{Re}st

Edited: April 22, 2019: In the original publication, I mistakenly said that Shabbat begins at sunset and sunrise. This is incorrect. Shabbat begins at sunset Friday and ends at sunset on Saturday.

There is this overlooked verse in the story of Jesus’ crucifixion that I am struck by on this day of rest.

It was the day of preparation and the Sabbath was beginning. The women who had accompanied Jesus from Galilee followed, and they saw the tomb and how his body was laid in it. Then they returned and prepared aromatic spices and perfumes. On the Sabbath they rested according to the commandment.

Luke 23:54-56

 When it seemed as though their Rabbi had died, they did what they always did. They followed tradition and the commandments laid out by Moses. They prepared for Sabbath and mixed up the aromatic spices and perfumes for the body of Christ.

In their grief and in their misery, the women and disciples of Jesus followed what gave them comfort. They stuck to the rules of their religion — soon the sun would set and Sabbath would begin.

They rested.

The timeline for how Christians celebrate Easter finely makes a little more sense to me.

Thursday is Ground Zero. It’s when Jesus is taken into custody.

Friday is the First Day when Christ is killed and it also happened to be the day of preparation for the Sabbath.

Saturday, the Second Day, is when the Jewish community practiced Sabbath.

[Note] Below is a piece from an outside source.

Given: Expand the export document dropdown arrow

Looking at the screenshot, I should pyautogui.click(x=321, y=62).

Sunday, the Third Day is the day Christ arose.

I know since it’s Easter I should be all focussed on the fact that we celebrate a Risen Savior.

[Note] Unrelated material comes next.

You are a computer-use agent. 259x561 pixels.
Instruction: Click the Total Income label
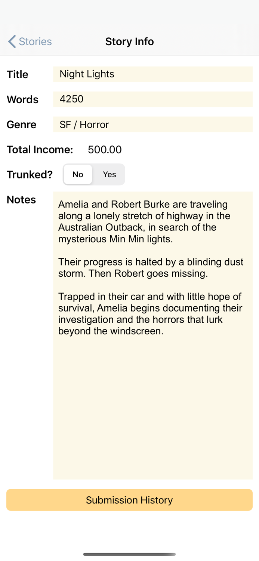tap(40, 149)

Yet when I heard this morning that Christ showed himself to the women first my eyes were drawn to the last part of Luke 23:56: On the Sabbath they rested according the commandment.

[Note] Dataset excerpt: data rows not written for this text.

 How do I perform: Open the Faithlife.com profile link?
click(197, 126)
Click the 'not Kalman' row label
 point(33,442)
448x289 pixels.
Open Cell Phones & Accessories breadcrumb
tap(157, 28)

Now on the first day of the week, at early dawn, the women went to the tomb, taking the aromatic spices they had prepared. 

Luke 24:1

Sabbath is from sunset Friday to sunset Saturday.

As soon as the sun’s first purple-orange rays hit the horizon on Sunday morning, Mary Magdalene, Joanna, Mary the mother of James, and the other women with them headed to the site where Christ’s body had been laid to rest.

Early in the morning.

I never realized before that the law of rest trumped the law of tending to the dead.

Can you imagine what it would have been like to be there? As one of the other women?

Don’t be afraid.

“Why do you look for the living among the dead?”